──────── Information provided ────────

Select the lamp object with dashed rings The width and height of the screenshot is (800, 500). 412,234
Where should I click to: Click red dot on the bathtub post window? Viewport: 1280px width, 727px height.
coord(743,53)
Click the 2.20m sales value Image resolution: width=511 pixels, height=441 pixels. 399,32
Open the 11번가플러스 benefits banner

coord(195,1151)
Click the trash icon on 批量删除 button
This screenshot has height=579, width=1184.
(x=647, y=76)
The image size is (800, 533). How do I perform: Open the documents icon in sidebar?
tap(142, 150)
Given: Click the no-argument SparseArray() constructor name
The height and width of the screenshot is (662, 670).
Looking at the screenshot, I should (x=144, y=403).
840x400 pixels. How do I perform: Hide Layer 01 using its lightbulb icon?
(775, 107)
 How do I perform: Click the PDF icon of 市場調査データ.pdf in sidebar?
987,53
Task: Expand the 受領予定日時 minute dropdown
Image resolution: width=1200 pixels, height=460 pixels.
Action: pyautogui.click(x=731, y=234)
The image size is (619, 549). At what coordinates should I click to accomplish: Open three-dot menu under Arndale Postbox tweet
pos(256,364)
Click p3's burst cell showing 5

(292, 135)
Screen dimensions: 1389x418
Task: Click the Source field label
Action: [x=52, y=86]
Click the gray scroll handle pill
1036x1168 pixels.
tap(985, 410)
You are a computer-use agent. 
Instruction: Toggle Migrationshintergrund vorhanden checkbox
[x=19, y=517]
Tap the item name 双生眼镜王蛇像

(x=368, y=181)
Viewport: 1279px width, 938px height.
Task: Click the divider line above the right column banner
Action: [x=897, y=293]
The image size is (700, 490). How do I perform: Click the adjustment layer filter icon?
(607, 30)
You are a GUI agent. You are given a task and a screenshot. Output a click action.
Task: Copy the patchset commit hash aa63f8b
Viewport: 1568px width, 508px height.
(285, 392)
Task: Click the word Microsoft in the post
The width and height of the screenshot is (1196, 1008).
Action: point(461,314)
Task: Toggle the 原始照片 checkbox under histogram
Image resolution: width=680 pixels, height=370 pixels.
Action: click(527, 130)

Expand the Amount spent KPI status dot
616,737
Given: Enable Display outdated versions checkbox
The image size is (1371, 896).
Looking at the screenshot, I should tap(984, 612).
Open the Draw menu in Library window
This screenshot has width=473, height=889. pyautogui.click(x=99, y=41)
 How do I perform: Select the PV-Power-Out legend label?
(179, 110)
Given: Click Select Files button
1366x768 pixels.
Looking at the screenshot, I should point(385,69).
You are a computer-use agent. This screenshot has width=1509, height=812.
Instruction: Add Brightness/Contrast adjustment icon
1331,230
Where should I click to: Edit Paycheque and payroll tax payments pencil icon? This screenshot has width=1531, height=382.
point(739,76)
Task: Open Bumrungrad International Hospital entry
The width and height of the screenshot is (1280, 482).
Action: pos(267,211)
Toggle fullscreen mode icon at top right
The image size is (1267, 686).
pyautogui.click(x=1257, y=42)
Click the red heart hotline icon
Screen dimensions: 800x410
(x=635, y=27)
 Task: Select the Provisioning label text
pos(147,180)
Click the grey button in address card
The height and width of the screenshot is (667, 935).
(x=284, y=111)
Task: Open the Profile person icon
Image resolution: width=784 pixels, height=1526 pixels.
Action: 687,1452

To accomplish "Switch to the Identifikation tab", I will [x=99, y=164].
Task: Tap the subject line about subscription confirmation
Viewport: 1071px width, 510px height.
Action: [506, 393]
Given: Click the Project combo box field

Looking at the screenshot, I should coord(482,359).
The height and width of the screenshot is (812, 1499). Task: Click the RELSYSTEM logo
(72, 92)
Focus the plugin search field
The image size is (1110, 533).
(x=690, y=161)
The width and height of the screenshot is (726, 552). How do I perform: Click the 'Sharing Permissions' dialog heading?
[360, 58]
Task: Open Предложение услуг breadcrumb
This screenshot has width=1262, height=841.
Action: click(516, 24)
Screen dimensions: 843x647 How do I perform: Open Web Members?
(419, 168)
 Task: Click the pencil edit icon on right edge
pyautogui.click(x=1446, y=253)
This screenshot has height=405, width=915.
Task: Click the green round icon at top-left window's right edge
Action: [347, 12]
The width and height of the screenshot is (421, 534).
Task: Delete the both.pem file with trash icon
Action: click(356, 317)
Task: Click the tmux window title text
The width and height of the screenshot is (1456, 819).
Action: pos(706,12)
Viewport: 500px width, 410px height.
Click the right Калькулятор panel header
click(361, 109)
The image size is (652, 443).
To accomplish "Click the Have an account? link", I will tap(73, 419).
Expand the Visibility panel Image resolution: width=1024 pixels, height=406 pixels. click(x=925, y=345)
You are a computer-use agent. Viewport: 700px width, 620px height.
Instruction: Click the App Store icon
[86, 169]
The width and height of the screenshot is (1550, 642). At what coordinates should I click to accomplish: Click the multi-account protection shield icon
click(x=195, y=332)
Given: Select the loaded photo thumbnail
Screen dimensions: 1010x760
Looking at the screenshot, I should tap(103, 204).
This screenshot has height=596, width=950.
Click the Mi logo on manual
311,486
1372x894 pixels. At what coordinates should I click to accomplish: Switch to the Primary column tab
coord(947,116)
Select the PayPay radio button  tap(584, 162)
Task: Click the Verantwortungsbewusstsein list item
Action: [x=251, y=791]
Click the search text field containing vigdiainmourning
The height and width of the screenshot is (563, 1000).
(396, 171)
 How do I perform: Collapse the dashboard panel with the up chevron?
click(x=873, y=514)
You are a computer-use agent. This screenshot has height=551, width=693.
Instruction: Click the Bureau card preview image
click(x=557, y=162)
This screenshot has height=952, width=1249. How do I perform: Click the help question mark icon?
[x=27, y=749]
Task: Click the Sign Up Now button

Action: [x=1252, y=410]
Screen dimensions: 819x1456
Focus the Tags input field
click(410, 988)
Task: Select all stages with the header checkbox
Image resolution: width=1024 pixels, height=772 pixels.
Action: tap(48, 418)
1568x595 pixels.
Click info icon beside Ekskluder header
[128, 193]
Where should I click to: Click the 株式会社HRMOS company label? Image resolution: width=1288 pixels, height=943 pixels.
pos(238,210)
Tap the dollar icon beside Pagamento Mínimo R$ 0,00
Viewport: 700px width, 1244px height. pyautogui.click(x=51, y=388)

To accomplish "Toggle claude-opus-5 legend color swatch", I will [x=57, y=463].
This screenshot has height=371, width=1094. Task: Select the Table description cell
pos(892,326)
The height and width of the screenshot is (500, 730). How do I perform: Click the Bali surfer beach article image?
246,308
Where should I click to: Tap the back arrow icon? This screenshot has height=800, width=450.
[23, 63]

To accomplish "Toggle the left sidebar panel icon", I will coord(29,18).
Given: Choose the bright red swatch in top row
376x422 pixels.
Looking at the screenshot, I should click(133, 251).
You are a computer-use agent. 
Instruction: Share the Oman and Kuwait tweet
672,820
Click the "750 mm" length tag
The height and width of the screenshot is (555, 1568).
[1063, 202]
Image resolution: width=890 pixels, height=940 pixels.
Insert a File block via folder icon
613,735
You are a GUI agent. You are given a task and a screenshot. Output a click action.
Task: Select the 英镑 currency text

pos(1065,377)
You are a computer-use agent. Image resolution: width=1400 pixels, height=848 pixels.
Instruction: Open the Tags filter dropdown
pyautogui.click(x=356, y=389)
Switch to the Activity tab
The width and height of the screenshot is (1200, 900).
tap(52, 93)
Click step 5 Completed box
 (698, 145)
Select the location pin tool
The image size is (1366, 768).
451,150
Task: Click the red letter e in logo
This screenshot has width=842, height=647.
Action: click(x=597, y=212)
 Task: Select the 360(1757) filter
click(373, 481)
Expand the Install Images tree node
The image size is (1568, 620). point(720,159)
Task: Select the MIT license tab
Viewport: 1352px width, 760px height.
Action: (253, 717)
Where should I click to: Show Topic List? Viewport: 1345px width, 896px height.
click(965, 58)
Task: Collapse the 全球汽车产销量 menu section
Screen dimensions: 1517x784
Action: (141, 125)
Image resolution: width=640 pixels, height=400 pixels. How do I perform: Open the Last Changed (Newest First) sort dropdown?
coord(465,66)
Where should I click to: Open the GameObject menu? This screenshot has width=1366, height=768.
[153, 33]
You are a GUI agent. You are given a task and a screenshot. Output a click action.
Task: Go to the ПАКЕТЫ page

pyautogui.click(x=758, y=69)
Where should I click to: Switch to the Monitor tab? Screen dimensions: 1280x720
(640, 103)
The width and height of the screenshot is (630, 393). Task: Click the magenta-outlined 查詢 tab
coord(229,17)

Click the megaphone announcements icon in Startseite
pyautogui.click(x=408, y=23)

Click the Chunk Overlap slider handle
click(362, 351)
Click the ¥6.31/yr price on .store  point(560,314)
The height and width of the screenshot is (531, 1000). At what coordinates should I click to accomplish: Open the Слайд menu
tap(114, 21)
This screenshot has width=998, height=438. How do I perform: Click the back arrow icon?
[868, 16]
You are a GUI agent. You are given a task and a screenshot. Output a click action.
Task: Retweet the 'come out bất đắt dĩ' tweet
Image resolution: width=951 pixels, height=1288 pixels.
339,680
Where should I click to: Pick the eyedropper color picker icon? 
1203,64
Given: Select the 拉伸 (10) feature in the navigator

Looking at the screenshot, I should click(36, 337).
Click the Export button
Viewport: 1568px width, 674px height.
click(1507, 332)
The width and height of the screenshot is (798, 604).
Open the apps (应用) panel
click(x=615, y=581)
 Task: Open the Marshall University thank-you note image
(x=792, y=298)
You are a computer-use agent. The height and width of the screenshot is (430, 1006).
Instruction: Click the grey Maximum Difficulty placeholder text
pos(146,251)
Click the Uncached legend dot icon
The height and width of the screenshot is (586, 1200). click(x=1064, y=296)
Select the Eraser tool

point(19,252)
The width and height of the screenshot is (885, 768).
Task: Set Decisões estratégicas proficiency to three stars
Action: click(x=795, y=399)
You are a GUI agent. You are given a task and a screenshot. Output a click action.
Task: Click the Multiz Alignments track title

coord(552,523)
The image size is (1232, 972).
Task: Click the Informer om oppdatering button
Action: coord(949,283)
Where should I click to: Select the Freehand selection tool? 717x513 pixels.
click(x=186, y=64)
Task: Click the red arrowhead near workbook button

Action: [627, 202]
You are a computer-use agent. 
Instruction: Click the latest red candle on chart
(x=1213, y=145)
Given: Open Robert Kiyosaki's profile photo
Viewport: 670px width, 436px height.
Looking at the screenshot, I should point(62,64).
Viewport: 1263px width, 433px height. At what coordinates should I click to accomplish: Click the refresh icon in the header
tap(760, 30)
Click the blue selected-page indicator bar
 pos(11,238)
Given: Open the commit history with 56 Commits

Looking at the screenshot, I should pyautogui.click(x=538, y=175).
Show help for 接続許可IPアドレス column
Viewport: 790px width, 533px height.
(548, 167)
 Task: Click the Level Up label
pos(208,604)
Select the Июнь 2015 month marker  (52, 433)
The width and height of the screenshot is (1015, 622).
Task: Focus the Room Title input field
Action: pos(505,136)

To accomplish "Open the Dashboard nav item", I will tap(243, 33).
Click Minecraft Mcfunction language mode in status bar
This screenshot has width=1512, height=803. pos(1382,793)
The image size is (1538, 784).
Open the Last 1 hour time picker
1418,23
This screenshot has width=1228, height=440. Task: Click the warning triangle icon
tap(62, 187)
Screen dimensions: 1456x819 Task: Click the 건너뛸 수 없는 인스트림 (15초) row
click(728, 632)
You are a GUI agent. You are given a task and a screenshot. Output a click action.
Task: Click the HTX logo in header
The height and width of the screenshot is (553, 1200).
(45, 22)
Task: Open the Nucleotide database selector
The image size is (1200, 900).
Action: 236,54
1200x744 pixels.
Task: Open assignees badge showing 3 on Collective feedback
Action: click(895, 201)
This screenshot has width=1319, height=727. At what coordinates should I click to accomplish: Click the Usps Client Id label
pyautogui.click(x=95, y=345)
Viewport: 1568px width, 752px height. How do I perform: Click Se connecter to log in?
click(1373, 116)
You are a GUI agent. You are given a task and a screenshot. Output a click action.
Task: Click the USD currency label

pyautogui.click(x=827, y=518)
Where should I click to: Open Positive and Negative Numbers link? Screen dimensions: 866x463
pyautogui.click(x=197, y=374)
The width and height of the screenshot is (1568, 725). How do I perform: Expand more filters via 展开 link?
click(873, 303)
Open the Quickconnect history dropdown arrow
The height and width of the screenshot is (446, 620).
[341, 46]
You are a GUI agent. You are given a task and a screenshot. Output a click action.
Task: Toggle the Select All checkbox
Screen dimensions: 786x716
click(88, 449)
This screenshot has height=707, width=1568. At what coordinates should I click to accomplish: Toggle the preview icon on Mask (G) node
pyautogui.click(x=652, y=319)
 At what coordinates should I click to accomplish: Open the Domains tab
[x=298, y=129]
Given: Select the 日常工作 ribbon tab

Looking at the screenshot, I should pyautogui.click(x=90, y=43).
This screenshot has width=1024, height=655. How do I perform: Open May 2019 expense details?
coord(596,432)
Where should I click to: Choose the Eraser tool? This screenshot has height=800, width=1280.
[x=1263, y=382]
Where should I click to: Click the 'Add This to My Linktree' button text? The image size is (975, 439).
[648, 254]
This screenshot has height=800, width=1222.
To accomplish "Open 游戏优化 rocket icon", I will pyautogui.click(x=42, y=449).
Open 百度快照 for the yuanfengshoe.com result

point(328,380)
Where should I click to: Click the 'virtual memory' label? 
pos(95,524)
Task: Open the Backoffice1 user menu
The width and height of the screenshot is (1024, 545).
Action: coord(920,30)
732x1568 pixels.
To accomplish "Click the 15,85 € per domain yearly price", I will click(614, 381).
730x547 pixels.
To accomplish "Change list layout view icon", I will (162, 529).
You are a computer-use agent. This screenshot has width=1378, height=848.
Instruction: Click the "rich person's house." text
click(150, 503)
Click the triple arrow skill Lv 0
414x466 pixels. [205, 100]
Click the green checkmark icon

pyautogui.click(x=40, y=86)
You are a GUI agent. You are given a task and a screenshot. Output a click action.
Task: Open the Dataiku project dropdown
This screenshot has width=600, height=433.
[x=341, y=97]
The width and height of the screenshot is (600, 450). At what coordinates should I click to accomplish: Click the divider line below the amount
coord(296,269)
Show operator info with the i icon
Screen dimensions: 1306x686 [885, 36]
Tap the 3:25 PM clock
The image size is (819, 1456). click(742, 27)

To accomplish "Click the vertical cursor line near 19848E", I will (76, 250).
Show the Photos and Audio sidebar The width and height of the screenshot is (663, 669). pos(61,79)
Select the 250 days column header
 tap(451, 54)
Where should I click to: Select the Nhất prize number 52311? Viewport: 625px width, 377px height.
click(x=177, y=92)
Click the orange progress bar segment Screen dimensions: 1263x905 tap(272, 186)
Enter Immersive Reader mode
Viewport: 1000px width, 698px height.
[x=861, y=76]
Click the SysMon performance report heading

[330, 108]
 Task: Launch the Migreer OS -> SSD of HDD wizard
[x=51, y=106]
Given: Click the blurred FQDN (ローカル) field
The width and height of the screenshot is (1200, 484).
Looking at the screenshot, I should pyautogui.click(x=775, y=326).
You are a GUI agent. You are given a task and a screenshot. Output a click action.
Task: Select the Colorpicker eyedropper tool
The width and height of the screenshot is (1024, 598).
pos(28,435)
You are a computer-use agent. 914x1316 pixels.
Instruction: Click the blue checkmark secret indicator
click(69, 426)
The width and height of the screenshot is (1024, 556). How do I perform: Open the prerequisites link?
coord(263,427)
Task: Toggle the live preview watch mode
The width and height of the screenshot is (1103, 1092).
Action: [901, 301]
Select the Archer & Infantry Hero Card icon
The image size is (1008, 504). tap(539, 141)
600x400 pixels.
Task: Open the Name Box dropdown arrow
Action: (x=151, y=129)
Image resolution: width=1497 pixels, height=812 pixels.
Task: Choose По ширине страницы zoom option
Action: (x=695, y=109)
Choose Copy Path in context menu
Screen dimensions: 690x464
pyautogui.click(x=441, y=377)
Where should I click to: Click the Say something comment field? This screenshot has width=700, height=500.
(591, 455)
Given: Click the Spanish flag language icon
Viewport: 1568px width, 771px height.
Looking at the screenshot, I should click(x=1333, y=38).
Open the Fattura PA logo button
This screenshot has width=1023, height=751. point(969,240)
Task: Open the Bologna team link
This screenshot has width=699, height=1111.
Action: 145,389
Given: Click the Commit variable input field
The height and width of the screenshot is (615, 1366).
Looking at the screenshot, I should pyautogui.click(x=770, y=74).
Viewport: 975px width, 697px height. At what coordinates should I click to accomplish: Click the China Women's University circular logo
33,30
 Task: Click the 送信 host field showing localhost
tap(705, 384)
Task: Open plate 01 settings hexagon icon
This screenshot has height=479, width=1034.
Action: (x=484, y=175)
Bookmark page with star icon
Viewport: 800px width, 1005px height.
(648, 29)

────────

• **Your assignment**: Copy the lines above exactly. Start with the line containing "Click the triple arrow skill Lv 0", end with the line containing "Task: Select the Colorpicker eyedropper tool", and include both.

• **Exercise solution**:
Click the triple arrow skill Lv 0
414x466 pixels. [205, 100]
Click the green checkmark icon

pyautogui.click(x=40, y=86)
You are a GUI agent. You are given a task and a screenshot. Output a click action.
Task: Open the Dataiku project dropdown
This screenshot has width=600, height=433.
[x=341, y=97]
The width and height of the screenshot is (600, 450). At what coordinates should I click to accomplish: Click the divider line below the amount
coord(296,269)
Show operator info with the i icon
Screen dimensions: 1306x686 [885, 36]
Tap the 3:25 PM clock
The image size is (819, 1456). click(742, 27)

To accomplish "Click the vertical cursor line near 19848E", I will (76, 250).
Show the Photos and Audio sidebar The width and height of the screenshot is (663, 669). pos(61,79)
Select the 250 days column header
 tap(451, 54)
Where should I click to: Select the Nhất prize number 52311? Viewport: 625px width, 377px height.
click(x=177, y=92)
Click the orange progress bar segment Screen dimensions: 1263x905 tap(272, 186)
Enter Immersive Reader mode
Viewport: 1000px width, 698px height.
[x=861, y=76]
Click the SysMon performance report heading

[330, 108]
 Task: Launch the Migreer OS -> SSD of HDD wizard
[x=51, y=106]
Given: Click the blurred FQDN (ローカル) field
The width and height of the screenshot is (1200, 484).
Looking at the screenshot, I should pyautogui.click(x=775, y=326).
You are a GUI agent. You are given a task and a screenshot. Output a click action.
Task: Select the Colorpicker eyedropper tool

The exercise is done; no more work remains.